*** SUPPLIED DATA Section Begins ***

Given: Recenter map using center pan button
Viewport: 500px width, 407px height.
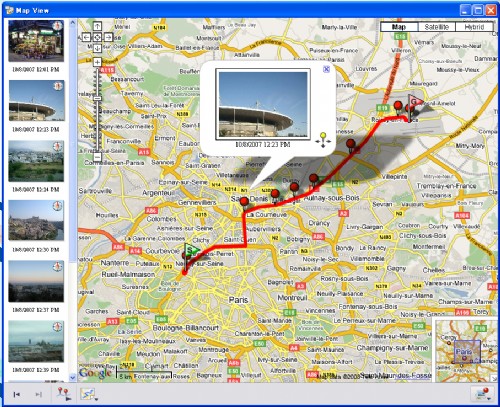Looking at the screenshot, I should tap(97, 37).
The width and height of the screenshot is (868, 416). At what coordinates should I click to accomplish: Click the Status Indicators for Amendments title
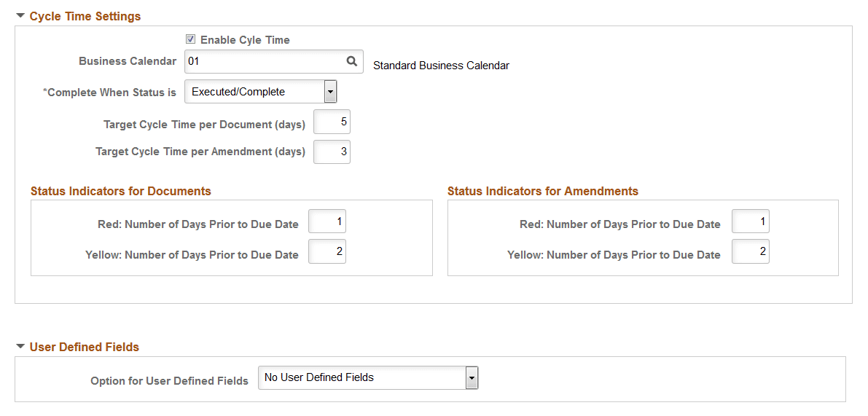click(543, 192)
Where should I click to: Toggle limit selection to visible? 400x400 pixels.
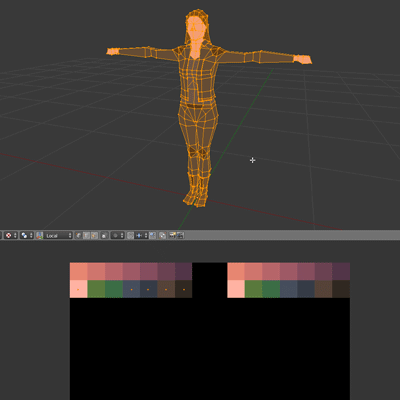pos(104,235)
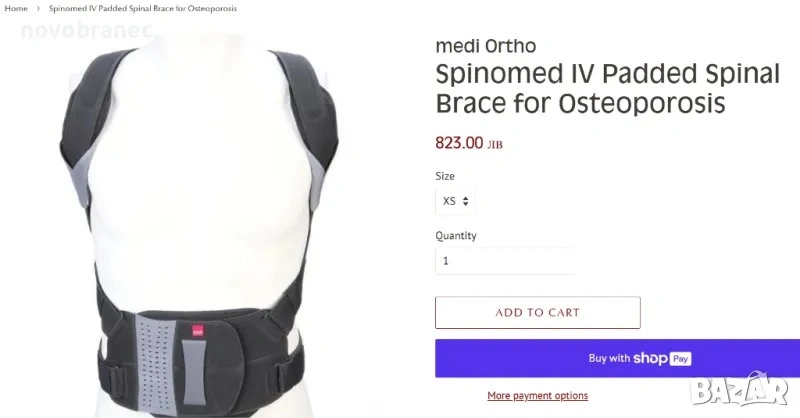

*** SUPPLIED DATA Section Ends ***

#### [EXERCISE REQUIREMENTS]
The entries are to be transcribed in full. Their pictures are not.

#### [RESPONSE TO THE TASK]
Given: Recenter map using center pan button
Viewport: 500px width, 407px height.
Looking at the screenshot, I should tap(97, 37).
The width and height of the screenshot is (868, 416). At what coordinates should I click to accomplish: Click the Status Indicators for Amendments title
click(543, 192)
Where should I click to: Toggle limit selection to visible? 400x400 pixels.
pos(104,235)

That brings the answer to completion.